> [Exercise description] An exact transcription of every record is needed.

> [Data to use]
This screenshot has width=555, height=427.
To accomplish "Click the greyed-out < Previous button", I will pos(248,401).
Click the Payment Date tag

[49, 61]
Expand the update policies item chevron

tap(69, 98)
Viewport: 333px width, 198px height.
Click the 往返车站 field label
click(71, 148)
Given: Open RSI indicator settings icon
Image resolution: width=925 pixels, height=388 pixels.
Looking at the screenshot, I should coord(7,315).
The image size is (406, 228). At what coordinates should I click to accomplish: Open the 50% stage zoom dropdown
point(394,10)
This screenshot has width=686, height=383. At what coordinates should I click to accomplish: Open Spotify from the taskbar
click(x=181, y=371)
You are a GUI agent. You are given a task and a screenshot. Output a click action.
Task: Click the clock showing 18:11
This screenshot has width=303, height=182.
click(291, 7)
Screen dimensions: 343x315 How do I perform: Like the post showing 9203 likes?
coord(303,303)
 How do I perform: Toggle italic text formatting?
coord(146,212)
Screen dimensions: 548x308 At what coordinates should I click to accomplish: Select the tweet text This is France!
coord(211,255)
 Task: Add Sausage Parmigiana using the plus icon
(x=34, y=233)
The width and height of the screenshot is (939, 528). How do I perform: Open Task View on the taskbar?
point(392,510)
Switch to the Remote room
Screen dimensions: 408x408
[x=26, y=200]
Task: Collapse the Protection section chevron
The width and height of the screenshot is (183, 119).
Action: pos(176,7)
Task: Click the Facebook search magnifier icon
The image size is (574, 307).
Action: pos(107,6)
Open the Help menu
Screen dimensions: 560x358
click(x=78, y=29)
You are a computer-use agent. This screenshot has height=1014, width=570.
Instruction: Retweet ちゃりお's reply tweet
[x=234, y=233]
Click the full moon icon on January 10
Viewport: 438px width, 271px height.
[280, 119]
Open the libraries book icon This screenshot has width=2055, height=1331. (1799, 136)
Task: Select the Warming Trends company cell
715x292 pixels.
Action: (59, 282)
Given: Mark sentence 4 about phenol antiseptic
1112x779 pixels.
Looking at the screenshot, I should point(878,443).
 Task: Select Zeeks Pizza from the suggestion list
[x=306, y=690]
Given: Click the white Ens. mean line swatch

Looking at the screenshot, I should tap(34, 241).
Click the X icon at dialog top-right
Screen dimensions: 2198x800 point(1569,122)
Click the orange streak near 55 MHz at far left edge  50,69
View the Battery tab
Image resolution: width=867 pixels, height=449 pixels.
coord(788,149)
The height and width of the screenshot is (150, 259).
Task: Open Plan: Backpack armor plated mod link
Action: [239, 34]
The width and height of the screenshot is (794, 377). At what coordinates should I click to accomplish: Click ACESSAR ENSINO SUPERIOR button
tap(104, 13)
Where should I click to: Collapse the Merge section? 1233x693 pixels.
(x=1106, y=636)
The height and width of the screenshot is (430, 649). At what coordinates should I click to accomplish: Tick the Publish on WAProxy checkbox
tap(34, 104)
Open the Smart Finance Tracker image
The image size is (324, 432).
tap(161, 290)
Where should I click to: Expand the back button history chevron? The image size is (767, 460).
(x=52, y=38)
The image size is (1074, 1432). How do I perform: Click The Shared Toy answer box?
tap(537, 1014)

> [Output of the exercise]
This screenshot has width=555, height=427.
To accomplish "Click the greyed-out < Previous button", I will pos(248,401).
Click the Payment Date tag

[49, 61]
Expand the update policies item chevron

tap(69, 98)
Viewport: 333px width, 198px height.
Click the 往返车站 field label
click(71, 148)
Given: Open RSI indicator settings icon
Image resolution: width=925 pixels, height=388 pixels.
Looking at the screenshot, I should coord(7,315).
The image size is (406, 228). At what coordinates should I click to accomplish: Open the 50% stage zoom dropdown
point(394,10)
This screenshot has width=686, height=383. At what coordinates should I click to accomplish: Open Spotify from the taskbar
click(x=181, y=371)
You are a GUI agent. You are given a task and a screenshot. Output a click action.
Task: Click the clock showing 18:11
This screenshot has width=303, height=182.
click(291, 7)
Screen dimensions: 343x315 How do I perform: Like the post showing 9203 likes?
coord(303,303)
 How do I perform: Toggle italic text formatting?
coord(146,212)
Screen dimensions: 548x308 At what coordinates should I click to accomplish: Select the tweet text This is France!
coord(211,255)
 Task: Add Sausage Parmigiana using the plus icon
(x=34, y=233)
The width and height of the screenshot is (939, 528). How do I perform: Open Task View on the taskbar?
point(392,510)
Switch to the Remote room
Screen dimensions: 408x408
[x=26, y=200]
Task: Collapse the Protection section chevron
The width and height of the screenshot is (183, 119).
Action: pos(176,7)
Task: Click the Facebook search magnifier icon
The image size is (574, 307).
Action: pos(107,6)
Open the Help menu
Screen dimensions: 560x358
click(x=78, y=29)
You are a computer-use agent. This screenshot has height=1014, width=570.
Instruction: Retweet ちゃりお's reply tweet
[x=234, y=233]
Click the full moon icon on January 10
Viewport: 438px width, 271px height.
[280, 119]
Open the libraries book icon This screenshot has width=2055, height=1331. (1799, 136)
Task: Select the Warming Trends company cell
715x292 pixels.
Action: (59, 282)
Given: Mark sentence 4 about phenol antiseptic
1112x779 pixels.
Looking at the screenshot, I should point(878,443).
 Task: Select Zeeks Pizza from the suggestion list
[x=306, y=690]
Given: Click the white Ens. mean line swatch

Looking at the screenshot, I should tap(34, 241).
Click the X icon at dialog top-right
Screen dimensions: 2198x800 point(1569,122)
Click the orange streak near 55 MHz at far left edge  50,69
View the Battery tab
Image resolution: width=867 pixels, height=449 pixels.
coord(788,149)
The height and width of the screenshot is (150, 259).
Task: Open Plan: Backpack armor plated mod link
Action: [239, 34]
The width and height of the screenshot is (794, 377). At what coordinates should I click to accomplish: Click ACESSAR ENSINO SUPERIOR button
tap(104, 13)
Where should I click to: Collapse the Merge section? 1233x693 pixels.
(x=1106, y=636)
The height and width of the screenshot is (430, 649). At what coordinates should I click to accomplish: Tick the Publish on WAProxy checkbox
tap(34, 104)
Open the Smart Finance Tracker image
The image size is (324, 432).
tap(161, 290)
Where should I click to: Expand the back button history chevron? The image size is (767, 460).
(x=52, y=38)
The image size is (1074, 1432). How do I perform: Click The Shared Toy answer box?
tap(537, 1014)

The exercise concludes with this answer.